I'm interested in the moral evaluation of attachment to fictional worlds. And even though this moral evaluation looks differently in, say, South India and the Midwest United States, is this judgment made of people, something that occurs generally? I mean, do you think, for instance, that the middle-aged actress who relates the story about the guy putting himself in front of the train, is she complaining about this guy? You know, is she judging him for being too attached? Is it maybe due to what she thinks is less education, or something else? But is she faulting him in some kind of way, and distinguishing herself from him? Morally? Is she sorting people out in moral terms by scrutinizing how they relate to what is presented as fiction?

Costas Nakassis  29:43  

That's a great question, Michael. Thank you for asking it. It's interesting that when you look the world over in many different film industries—I won't necessarily say it's a universal, because I think it actually has a historical provenance—you do find this figure of the fan. And when you find the figure of the fan—especially when it comes to cinema and other arts—it tends to have a very predictable profile: the figure of the rube, who just doesn't get it, who's uneducated, who's subaltern in some way, who's overly emotional, has a kind of an excess of affect, and a depletion of rationality. So you can hear all of the antinomies that are so familiar to us. And I think they come down from a certain kind of conception of modernity that we find, of course, at play in South India, and we find it in the United States and in Europe, and all sorts of places, where class divisions get mapped onto faculties of mind.
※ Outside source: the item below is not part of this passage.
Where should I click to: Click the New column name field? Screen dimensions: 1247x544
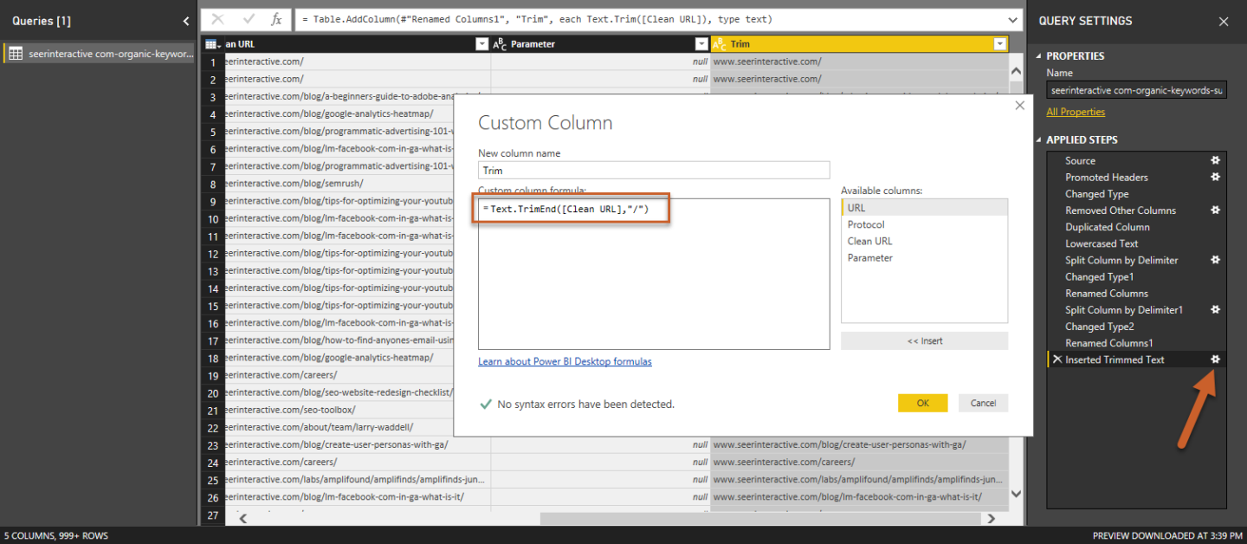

For example, reason and the passions, middle class and subaltern peoples. And that also then gets mapped onto the capacity to distinguish fact from fiction, reality from illusion. So these are kind of very deep tropes that we find both in South India and also in other places. And it's certainly the case that for Vadivukkarasi—I mean, I don't want to speak for her personally—but just in general, there is a kind of a complaint from certain sectors of the film industry. And this is what I was saying, that people negotiate and fight over these issues. Who would like for example, to have a quote unquote, more serious industry, a more realistic film image, one that is governed by—and you won't be surprised to hear that this discourse is articulated by directors—one that's governed by stories and narratives, not by big film heroes. And so there is also a kind of—it takes an interesting kind of industrial dimension in the sense that of having to do with the film industry, and its internal politics. And so there is this kind of complaint that happens. 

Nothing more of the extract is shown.